Als stilistisch grenzgängerisch 
          - zugleich zukunftsweisend wie reaktionär - begegnet uns die Orgelmusik 
          Alexandre-Pierre-François Boëlys: Fernab des seichten Zeitgeschmacks 
          der nachrevolutionären Epoche offenbart sich in seinen Werken eine 
          eigenwillige Symbiose aus den tradierten Formen des Grand Siècle, 
          aus einem nahezu scholastisch anmutenden Hang zu Polyphonie und komplexer 
          Kontrapunktik, aus Einflüssen der Wiener Klassik wie auch aus den 
          pianistisch inspirierten Charakterstücken der Frühromantik.

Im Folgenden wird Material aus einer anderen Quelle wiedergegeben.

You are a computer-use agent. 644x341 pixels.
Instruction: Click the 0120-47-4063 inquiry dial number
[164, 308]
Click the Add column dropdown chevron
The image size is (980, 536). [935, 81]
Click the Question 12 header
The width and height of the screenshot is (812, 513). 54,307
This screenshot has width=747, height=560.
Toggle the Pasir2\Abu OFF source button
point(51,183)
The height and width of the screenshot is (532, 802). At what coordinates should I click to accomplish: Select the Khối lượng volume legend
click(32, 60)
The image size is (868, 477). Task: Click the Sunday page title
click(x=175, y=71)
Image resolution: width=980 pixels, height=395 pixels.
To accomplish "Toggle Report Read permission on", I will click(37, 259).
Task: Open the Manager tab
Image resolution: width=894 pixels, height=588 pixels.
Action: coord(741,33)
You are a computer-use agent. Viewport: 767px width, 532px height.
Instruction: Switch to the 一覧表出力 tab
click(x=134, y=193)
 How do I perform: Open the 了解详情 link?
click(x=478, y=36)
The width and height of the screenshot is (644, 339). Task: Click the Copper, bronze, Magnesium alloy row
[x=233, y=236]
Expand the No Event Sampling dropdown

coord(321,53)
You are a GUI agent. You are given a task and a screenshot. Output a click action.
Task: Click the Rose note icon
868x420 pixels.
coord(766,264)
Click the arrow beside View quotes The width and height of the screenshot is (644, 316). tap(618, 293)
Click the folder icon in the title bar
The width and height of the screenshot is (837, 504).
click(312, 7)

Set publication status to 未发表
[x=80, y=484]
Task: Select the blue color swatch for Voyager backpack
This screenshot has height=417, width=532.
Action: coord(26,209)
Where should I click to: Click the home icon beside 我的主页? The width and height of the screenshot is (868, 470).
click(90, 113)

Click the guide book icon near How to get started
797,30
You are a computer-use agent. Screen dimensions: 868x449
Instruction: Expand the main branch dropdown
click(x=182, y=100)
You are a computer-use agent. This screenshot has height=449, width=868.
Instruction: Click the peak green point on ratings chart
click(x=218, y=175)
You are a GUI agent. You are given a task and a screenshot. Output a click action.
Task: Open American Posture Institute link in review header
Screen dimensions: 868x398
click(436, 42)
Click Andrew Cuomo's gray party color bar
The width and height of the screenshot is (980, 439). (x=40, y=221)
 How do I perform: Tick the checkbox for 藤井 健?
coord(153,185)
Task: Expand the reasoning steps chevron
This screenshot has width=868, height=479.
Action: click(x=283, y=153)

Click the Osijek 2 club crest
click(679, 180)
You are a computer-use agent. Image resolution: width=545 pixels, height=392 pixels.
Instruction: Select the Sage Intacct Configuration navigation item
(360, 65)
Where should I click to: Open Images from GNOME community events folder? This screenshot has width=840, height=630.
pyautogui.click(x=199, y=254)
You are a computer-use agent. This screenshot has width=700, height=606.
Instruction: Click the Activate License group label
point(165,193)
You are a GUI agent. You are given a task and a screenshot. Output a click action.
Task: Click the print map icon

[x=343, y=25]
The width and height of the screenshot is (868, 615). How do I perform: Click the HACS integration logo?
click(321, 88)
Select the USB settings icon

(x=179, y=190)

        Boëlys kompositorisches Schaffen 
          der ersten beiden Jahrzehnte des 19. Jahrhunderts beinhaltete neben 
          pädagogisch orientierten Klavierstücken hauptsächlich 
          Kammermusik, die Orgel rückte erst in den Dreißigerjahren 
          immer mehr in den Vordergrund, als er die Möglichkeit erhielt, 
          als Aushilfsorganist von Saint-Gervais in Paris zumindest in gewisser 
          Regelmäßigkeit das Instrument, an dem während mehrerer 
          Generationen die Couperins wirkten, zu spielen. Hier entstanden erste 
          liturgisch konzipierte Orgelstücke. Ihre Formstruktur als Versettenkompositionen 
          entsprach noch ganz der überlieferten Aufführungspraxis, doch 
          auch in Registrierung und in der Reihung von Plein Jeux, Duos, Trios, 
          Récits, Tailles, Dialogues und Grand Jeux folgte der Komponist 
          noch der Tradition der Livres d’Orgue, die schon mehrere Jahrzehnte 
          ausgestorben schien. Vom Zeitgeschmack weitgehend unbeeindruckt, ließ 
          er sich nur in seiner Fantasia pour le Judex crederis au Te Deum (opus 
          38/4) zu offensichtlicher Lautmalerei hinreißen, zu einer beinahe 
          schon ironisch anmutenden Kopie der von Pastoralidyllen und Gewitterdarstellungen 
          strotzenden Improvisationen seiner Organistenkollegen Armand-Louis Couperin 
          oder Guillaume Lasceux. In Kennerkreisen wurde Boëlys Spiel gerühmt, 
          sein Einsatz für das Œuvre Bachs sogar mit dem Wirken Mendelssohns 
          verglichen, den er mit größter Wahrscheinlichkeit während 
          dessen Parisaufenthalt 1831 kennengelernt hatte. 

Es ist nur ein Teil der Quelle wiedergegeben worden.